La muerte es uno de los mayores misterios que existen en la vida. Nos pasamos la vida entera caminando junto a ella, viendo cómo visita a personas que conocemos, en etapas adolescentes incluso tentándola, convivimos con ella, pero nunca llegamos a entenderla. Para la mayoría de nosotros la muerte esta asociada con algo muy negativo, algo doloroso y en lo posible quisiéramos que fuera siempre evitable. La mayoría de nosotros le teme, jugamos a imaginar la mejor forma de morir, algunos quisieran pedir que sea algo rápido, sin dolor, ojalá sin sufrimientos, en lo posible incluso sin conciencia de lo que ocurre, fantaseamos con ello.

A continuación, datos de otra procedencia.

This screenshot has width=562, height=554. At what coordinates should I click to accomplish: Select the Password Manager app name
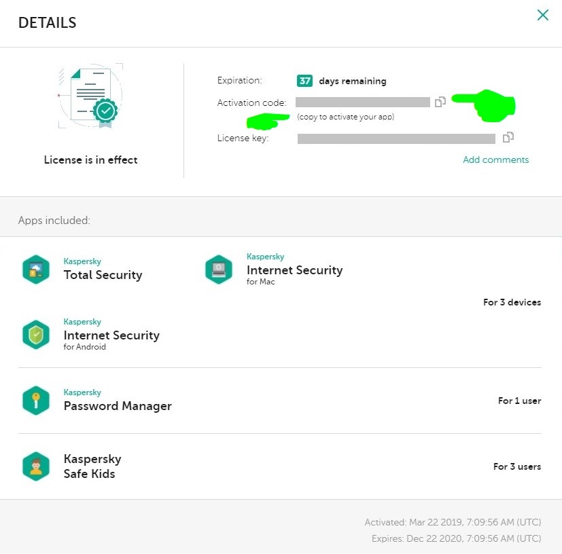(118, 406)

La muerte es algo que quisiéramos ocultar, desplazar, pero allí está... cuando te ofrecen la tumba en el cementerio, cuando compras ese seguro de vida, la que está detrás de todo eso es ella.

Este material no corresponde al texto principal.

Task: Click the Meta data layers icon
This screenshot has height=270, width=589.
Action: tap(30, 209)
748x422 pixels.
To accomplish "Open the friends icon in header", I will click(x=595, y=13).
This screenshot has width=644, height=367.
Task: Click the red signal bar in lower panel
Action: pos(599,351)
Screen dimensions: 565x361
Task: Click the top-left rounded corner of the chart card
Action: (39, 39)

Esa es nuestra realidad, pero es la realidad de todos nuestros compañeros de viaje, habitantes de este planeta? Claramente no. Esto es así en nuestra cultura occidental.

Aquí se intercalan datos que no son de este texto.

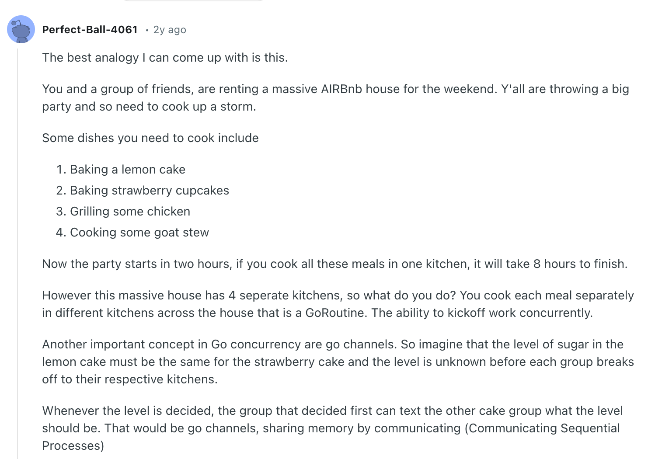Click the 'Baking a lemon cake' list item
This screenshot has height=459, width=648.
[128, 169]
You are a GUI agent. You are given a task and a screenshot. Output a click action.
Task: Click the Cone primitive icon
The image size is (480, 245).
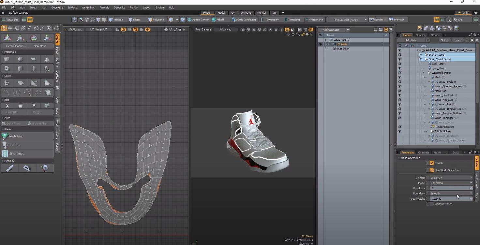coord(47,59)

En otras culturas, en otros pueblos con otras creencias con otras visiones, la muerte puede ser casi un privilegio. Su significado es realmente opuesto al nuestro, y el sufrimiento? a veces no existe. Nosotros pedimos a Dios para no morir y ellos piden para tener el privilegio de hacerlo pues en este acto se funden en el creador y su amor infinito. Me pregunto entonces a quién le hace caso Dios, a ellos o a nosotros?
Hoy nuestro país se encuentra golpeado por noticias de muerte, estamos tristes, sumidos en el dolor y el sufrimiento. Sólo aquellos que ya no están y que caminan de la mano de la oscura y esquelética imagen saben ahora cuál es la verdad, el dolor no es para ellos, es para nosotros... al menos de eso tenemos certeza: lo que duele no es la muerte, es la VIDA. Tal vez un día cuando esto pase un poco, cuando esté más lejos, sería bueno que nos acercáramos a ver la muerte desde otros lugares, nunca lograremos aclarar realmente el misterio, pero compartiendo significados con otras posturas, culturales y de creencia, es probable que encontremos mayor sentido a esta experiencia. Lo importante creo yo es mantenernos conscientes, alertas y siempre preparados, pensar cada día como si fuera el último, disfrutar al máximo lo que nos a tocado en la vida y desechar los cuestionamientos y nuestras eternas disconformidades, en vez de perder tanto tiempo en eso, tal vez sea mejor dar un gran abrazo a nuestra pareja, a nuestros hijos, a nuestros padres, a ese compañero (a) del trabajo, a los amigos y agradecerles y agradecer porque están junto a nosotros por un día más y nosotros estamos para ellos.